The main intrigue of Belarus' December 19 presidential election was not the number of votes cast for Alexander Lukashenko or for the opposition candidates, but the perennial question: who resorted to violence first and why.
This came as a heavy blow to the country, which was just beginning to emerge from international isolation.
Why did the authorities arrest five opposition candidates, detain hundreds of protesters and in general use unprecedented force to disperse a protest in downtown Minsk?
The EU and the United States have recently indicated that they would tolerate another term of Lukashenko's rule provided he guarantees the presidential election is held at least in keeping with the minimum democratic requirements. For the first time since 1996, the president of an EU country and the foreign ministers of Poland and Germany visited Belarus before the country went to the polls.
Alas, Lukashenko has not lived up to their expectations. Why did the Belarusian leader opt for such a crude scenario if he knew that it risked destroying all that he had achieved through his concerted diplomatic efforts?
The opposition claims that he was taken aback by the sheer number of protesters who came out onto the streets that evening after the election. People from the headquarters of candidate Vladimir Nekliaev, a member of the Belarusian Helsinki Committee's Observation Council, said 40,000 protesters gathered on October Square and in nearby streets. The police and independent observers agree that the actual number was much smaller. Whatever the reality, Lukashenko's prediction that "nobody will come out into the square" did not hold true.
Who broke windows and tried to force their way into the parliament building? Whoever it was, whether these actions were carried out by protesters or by covert police-provocateurs amid their ranks, this alone was not sufficient grounds for ordering the arrest of five presidential candidates even before the votes were fully counted. And the attack on Nekliaev and his supporters en route to the square is even more beyond the pale.

■ WHAT YOU WILL DO:
1. Reproduce the passage of the Belarus election article between "This came as" and "to the polls.", inclusive.
2. Write the next part of the article on Belarus' December 19 presidential election, picking up after its final sentence.

■ RECORDS SHOWN:
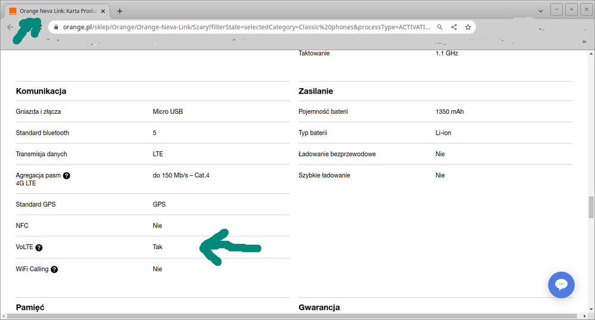The height and width of the screenshot is (320, 595).
Task: Click the URL address bar
Action: click(238, 27)
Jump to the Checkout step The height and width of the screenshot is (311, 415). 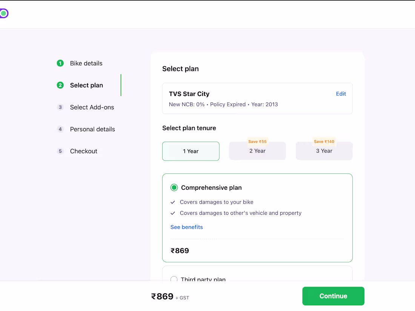[83, 151]
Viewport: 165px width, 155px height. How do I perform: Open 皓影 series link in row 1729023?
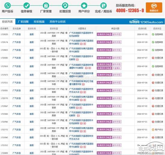tap(32, 50)
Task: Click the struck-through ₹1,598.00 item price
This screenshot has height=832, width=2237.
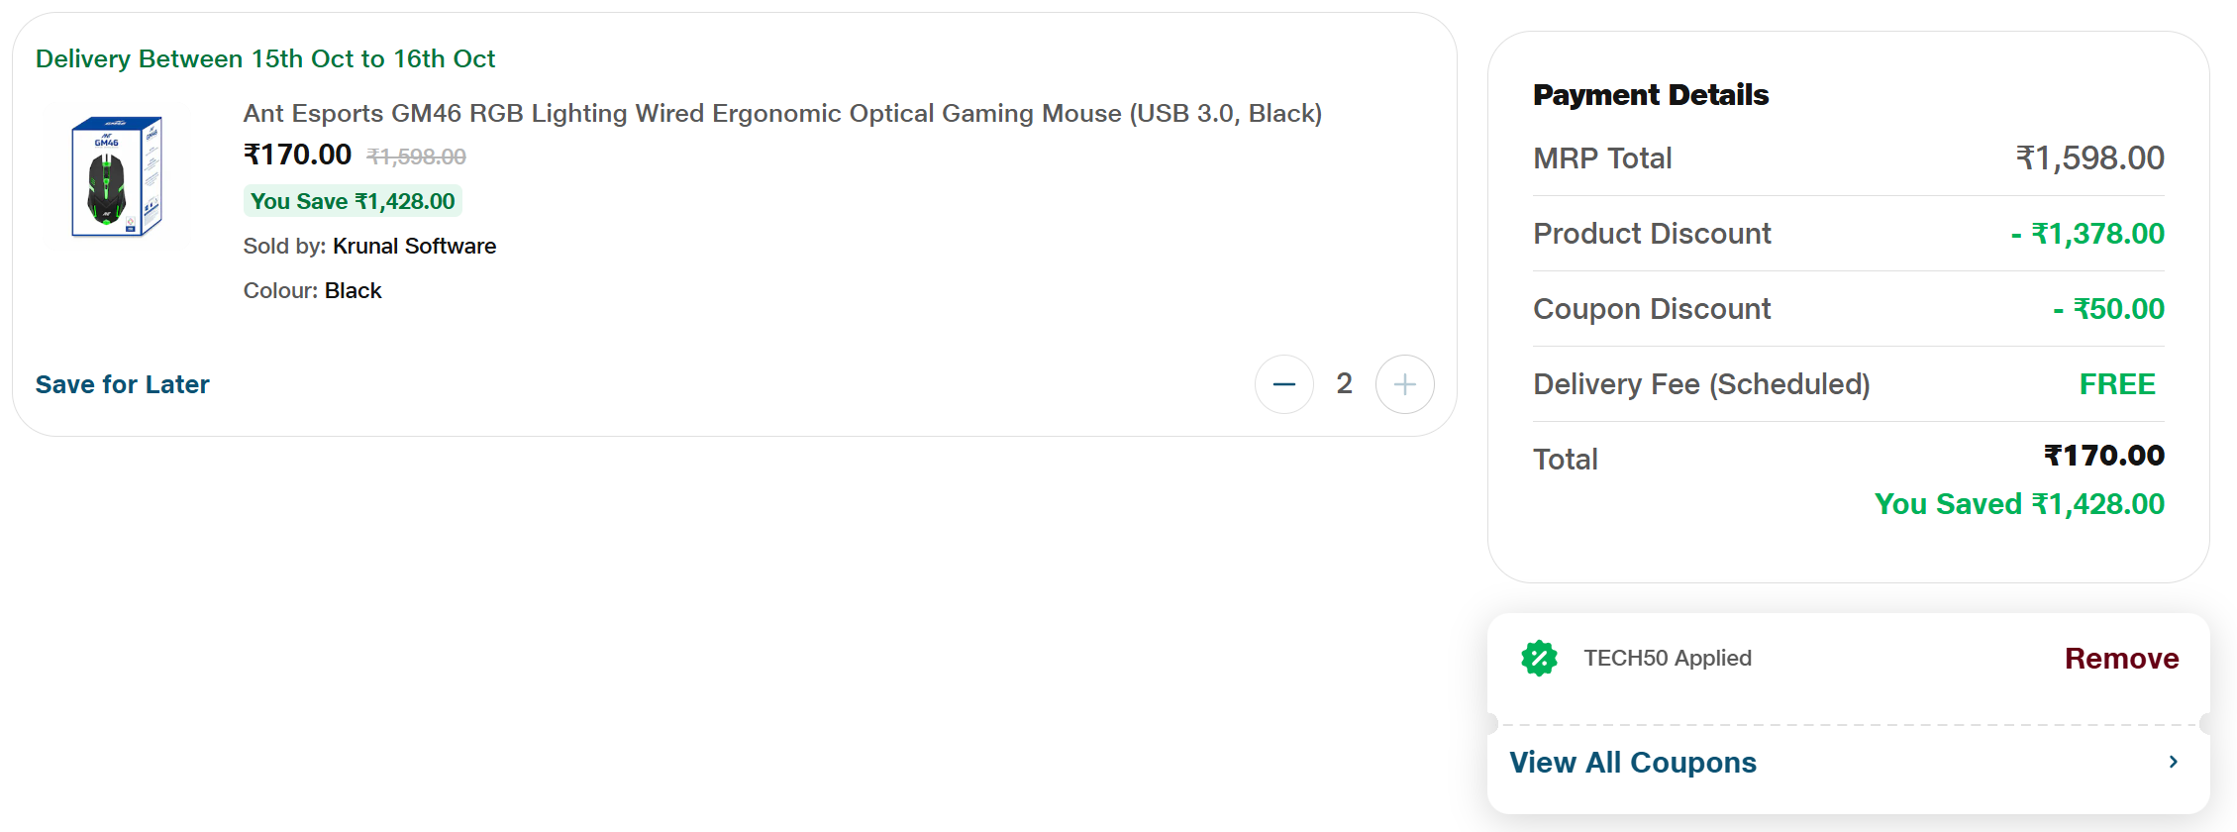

■ WRITTEN RESPONSES:
1.
This came as a heavy blow to the country, which was just beginning to emerge from international isolation.
Why did the authorities arrest five opposition candidates, detain hundreds of protesters and in general use unprecedented force to disperse a protest in downtown Minsk?
The EU and the United States have recently indicated that they would tolerate another term of Lukashenko's rule provided he guarantees the presidential election is held at least in keeping with the minimum democratic requirements. For the first time since 1996, the president of an EU country and the foreign ministers of Poland and Germany visited Belarus before the country went to the polls.

2.
The presidential staff and the KGB claim the opposition had prepared "trucks with metal bars," but their version of events does not provide a sufficiently substantial reason for kidnapping Nekliaev twice, first from Kollektornaya Street and later from the hospital where he ended up.
Confounding the rationale and expectations of both East and West, Lukashenko reenacted the scenario he adopted in the 2006 elections. Instead of accepting a legitimate victory with a smaller number of votes, he ordered that the protesters be dispersed, his rivals arrested and the most "evil" of them punished especially cruelly.
The victim in 2006 was Alexander Kozulin, a former rector of Belarusian State University. This year it is Nekliaev. Why?
Both men were once on Lukashenko's team and accompanied him on trips, which could indicate that their former boss's anger was fuelled by their "betrayal." But there is more to this than meets the eye.
Kozulin and Nekliaev were never part of the radical national-democratic opposition, which a decade ago was the only force in Belarus that came out and criticized Lukashenko and received western grants. The national democrats, with their idiotic ramblings about the "pure" Belarusian ethnic identity unpolluted by Muscovites heavily tainted with Tartar blood, never had any hope of winning more than 10%-15% of the vote.
This suited Lukashenko, who tried to scare both Moscow and his own people with a possible national democrat victory and presented himself as "the lesser of two evils."
Infuriatingly for Lukashenko, Kozulin avoided Russophobic statements. Nekliaev went even further, not only eschewing Russia-bashing sentiment but also advocating the preservation of the Union State with Russia. To an extent, that balanced stance boosted Nekliaev's popularity ahead of the elections.
Lukashenko could not forgive this. He saw in Nekliaev a dangerous rival in the area closest to his heart: pan-Slavic solidarity. Nekliaev became particularly dangerous after the Belarusian president's recent quarrel with Moscow, since Lukashenko has been drifting ever closer to the national democratic rhetoric about the uniqueness of Belarus. Nekliaev was "punished" because he stood a chance of winning over pro-Russian voters.
What now? The worst-case scenario would see renewed confrontation between Lukashenko and radical nationalists, which would back Belarus into a dead-end and force it to make the unpleasant choice between a "European identity" and close ties with Russia.
Aware of this danger, the only presidential candidate who has not yet been detained, economist Yaroslav Romanchuk, has put forward pragmatic policy of friendship with Russia combined with a "European vector" in the country's foreign policy.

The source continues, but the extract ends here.